• Passage to read:
Callaway CEO: 'Thankful for Tiger Affect'
Callaway Golf CEO George Fellows took questions last night as part of the company's Q4 call, after reporting better-than-expected quarterly results and 2010 revenue projections that were higher than expectations. Naturally, the turmoil concerning the PGA and Tiger Woods was a hot topic. Fellows said he expects sponsorships to ultimately bounce back and blames the Tour's struggles on the fact that "a very significant portion of the tour was sponsored by financial services companies as well as the automobile companies." In response to Tiger's issues and its ability to impair competitor, Nike, Fellows says that Callaway's approach to business has not been altered by Tiger's personal issues.
Here's Fellows' full responses to two key questions on sponsorship during yesterday's call:
Q: Looking at some of the recent press concerning sharp declines and sponsorships viewerships et cetera, I guess, for George, does this change really another way you approach certain elements of the business in 2010, I guess, in particular maybe endorsements or other kinds of marketing?

• Collected data:
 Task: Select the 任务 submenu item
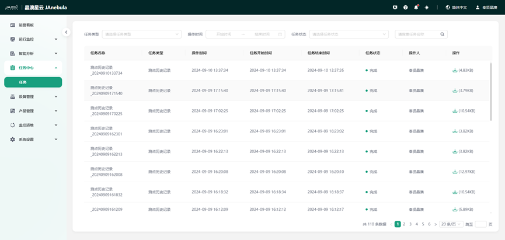[33, 82]
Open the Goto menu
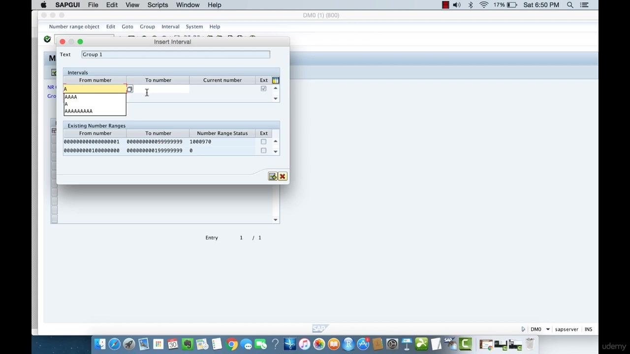 point(127,27)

• Set task:
Please decide whether each statement agrees with the Callaway CEO article, answering yes or no and quoting the deciding words: (a) Callaway's 2010 revenue projections came in below expectations; (b) Fellows expects sponsorships to recover eventually; (c) Fellows says Tiger's personal issues changed Callaway's approach to business.

• Response for this exercise:
(a) No: "2010 revenue projections that were higher than expectations"
(b) Yes: "he expects sponsorships to ultimately bounce back"
(c) No: "Callaway's approach to business has not been altered by Tiger's personal issues"